**TASK LIST:**
A - Can you condense the paragraph beginning "In a repairable system" from the article on recurrent event data in reliability block diagrams into a short bulleted list that keeps its main facts?
B - Could you write the next part of the article on recurrent event data in reliability block diagrams, picking up after its final sentence?

**SOURCE DOCUMENT:**

**********

Incorporating Recurrent Event Data Analysis in Reliability Block Diagrams
In a repairable system, the occurrence of a failure is not an independent event and the sequence of these events is not identically distributed in most cases. When a repairable system fails due to the malfunction of a component, the remaining components are still operational and they do have a current age. Therefore, the next failure event of the system depends on this current age of the components, which makes the systemlevel failure events dependent. If data are collected at the component/subsystem level (the Lowest Replaceable Unit or LRU) then a reliability block diagram (RBD) approach can be used. However, this approach requires detailed information, including failure and repair data at the LRU level. If detailed information is not available, then Parametric Recurrent Event Data Analysis (Parametric RDA) can be used instead. This article provides an introduction to the concept of parametric RDA and follows with an example that compares the results generated in a Weibull++ Parametric RDA folio with the use of corrective tasks with partial restoration in a simulation diagram in BlockSim.

**********

**GIVEN ENTRIES:**
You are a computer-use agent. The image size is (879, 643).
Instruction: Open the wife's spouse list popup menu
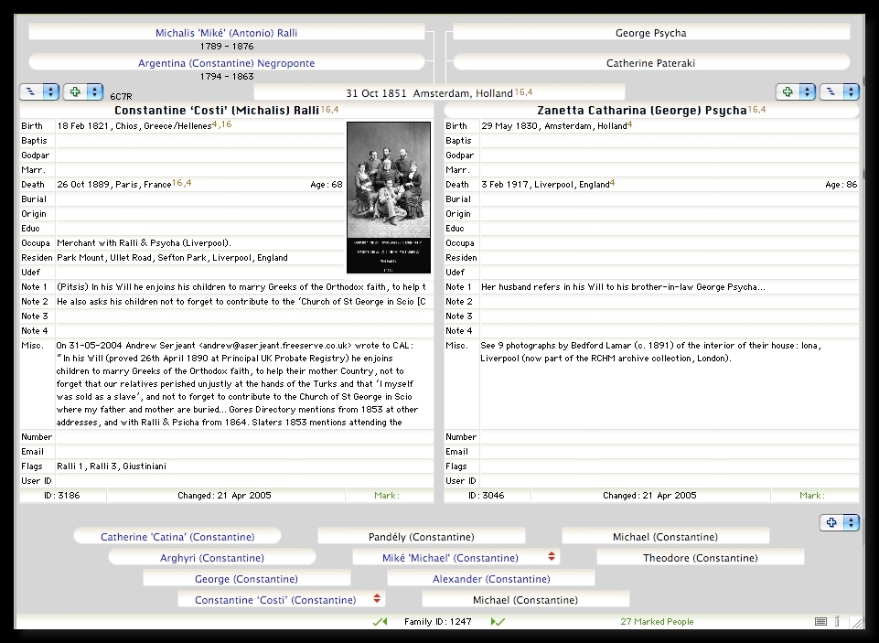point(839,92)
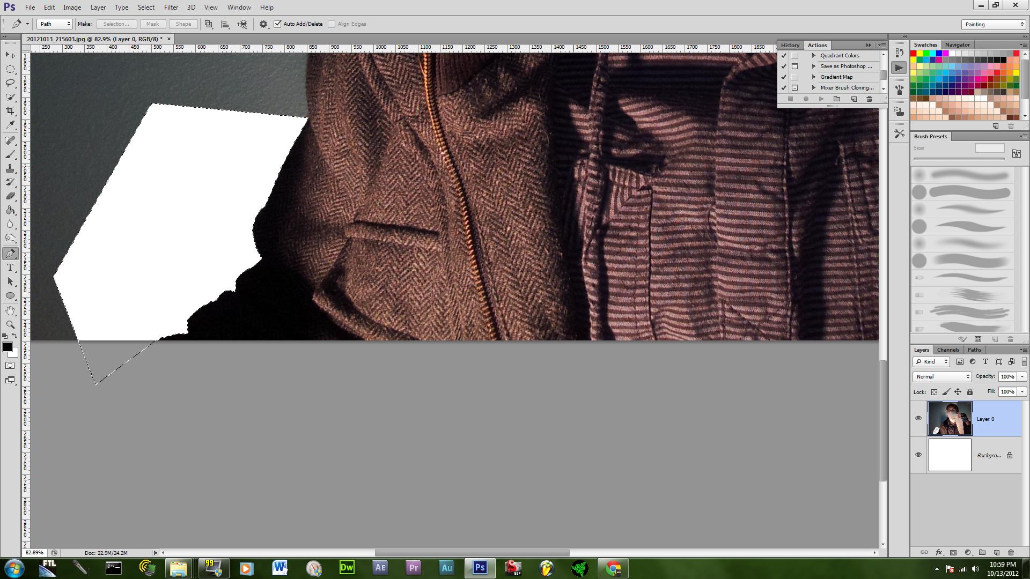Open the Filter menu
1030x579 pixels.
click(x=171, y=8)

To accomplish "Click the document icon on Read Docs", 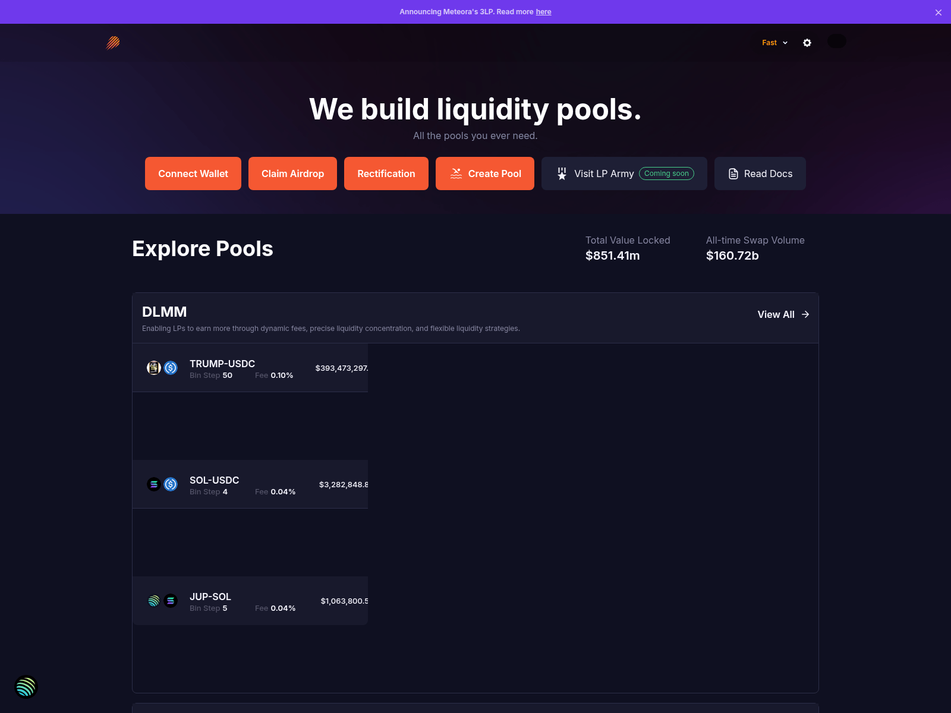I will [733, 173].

**********

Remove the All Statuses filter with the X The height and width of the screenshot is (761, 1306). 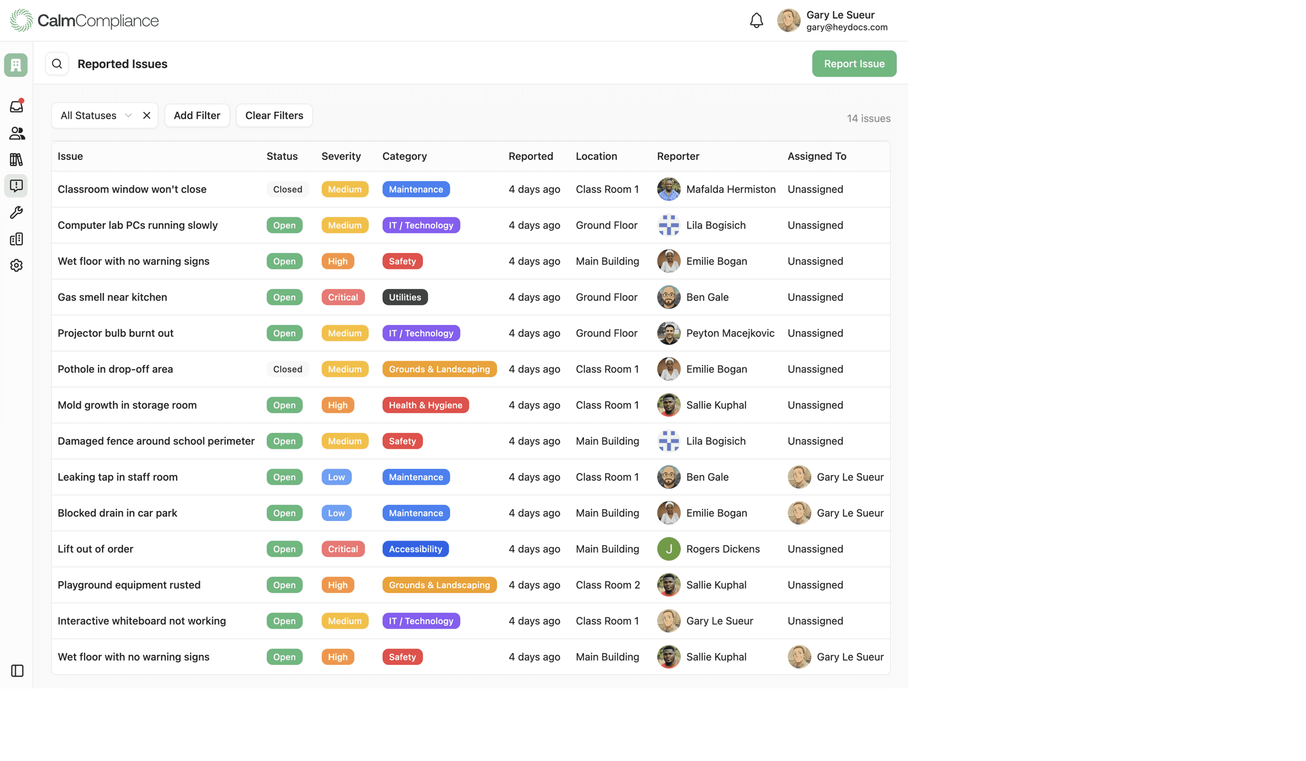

**********

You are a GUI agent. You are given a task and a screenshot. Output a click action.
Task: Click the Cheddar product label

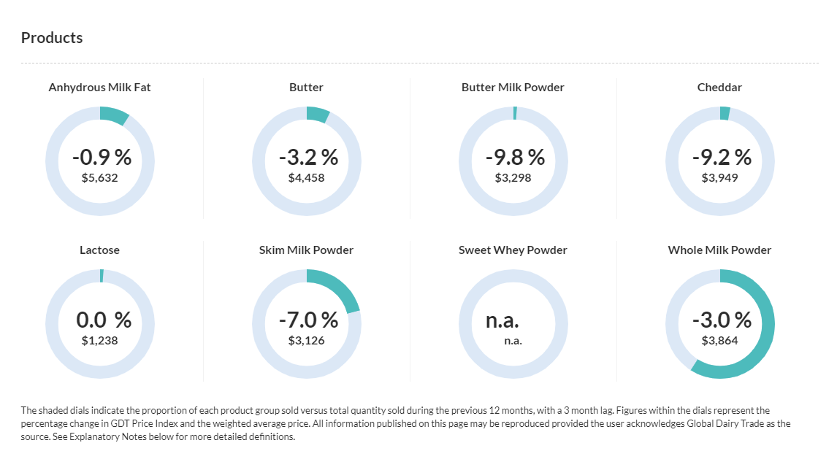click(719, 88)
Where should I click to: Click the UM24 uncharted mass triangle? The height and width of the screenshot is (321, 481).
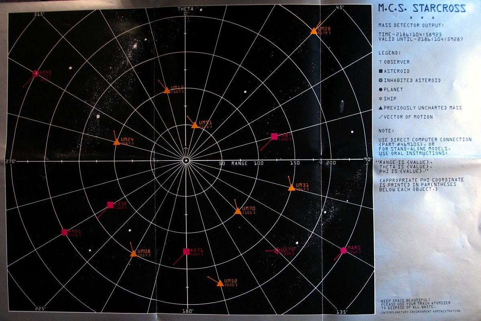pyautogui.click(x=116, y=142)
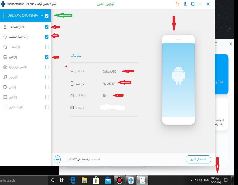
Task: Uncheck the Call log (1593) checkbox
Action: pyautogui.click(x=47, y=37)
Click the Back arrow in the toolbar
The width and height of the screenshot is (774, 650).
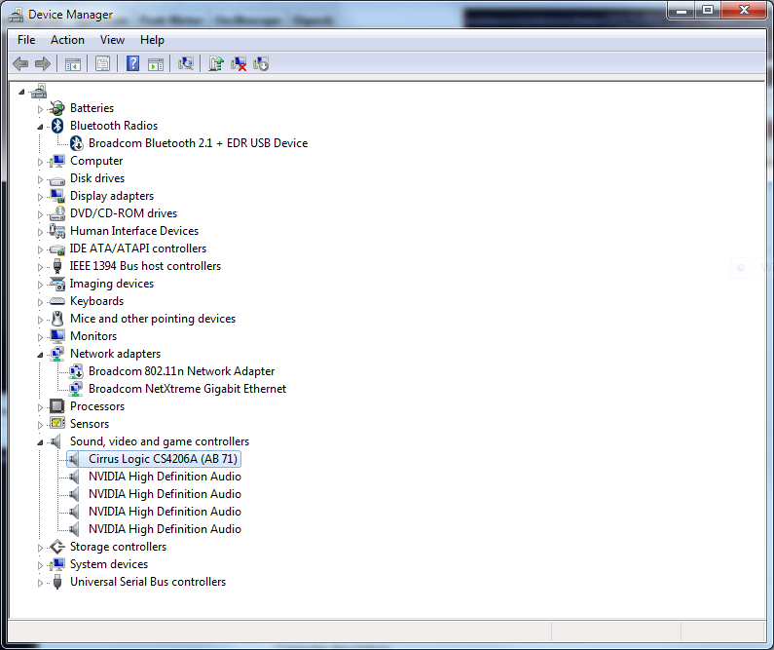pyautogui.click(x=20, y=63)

**********

**EXPECTED ANSWERS:**
A -
- In a repairable system, failures are not independent, and their sequence is usually not identically distributed.
- When one component fails, the others keep operating and have a current age, so the next system failure depends on those ages and system-level failures are dependent.
- With failure and repair data at the component/subsystem level (the Lowest Replaceable Unit, or LRU), a reliability block diagram (RBD) approach can be used.
- Without such detailed data, Parametric Recurrent Event Data Analysis (Parametric RDA) can be used instead.
- The article introduces parametric RDA. It then gives an example comparing a Weibull++ Parametric RDA folio with corrective tasks with partial restoration in a BlockSim simulation diagram.

B -
Defining a Repairable System
A system is designed to accomplish a specific desired function and may be a collection of subsystems, assemblies and/or components. It can be repairable or nonrepairable. The appropriate method to analyze the data collected during the system’s operation depends on this distinction. A repairable system can be restored to operating condition via corrective activities upon its failure. This definition distinguishes the failure distribution models used for analyzing life lengths prior to failure from the models used to represent periods of operation that might extend across several failures over the life length of the system [1]. Using these appropriate models and methods, the analysis of a repairable system provides several results, including the number of failures over a fixed time interval, the reliability of the system over a certain period, the availability of the system, the inventory needed for spare parts, the rough cost of maintaining the system, the optimum overhaul time, etc.
For example, imagine that you are in charge of a gold mine operation and are responsible for analyzing the data collected. A gold mine is a complex system composed of various subsystems and components, such as crushers, mills, thickeners, rotary screens, etc. You decide that the best option to analyze this mixed (componentlevel and subsystemlevel) data is the RBD approach. For the subsystems, where you only have the failure times and where you know that the repairs partially rejuvenate the subsystem, you can use Parametric RDA.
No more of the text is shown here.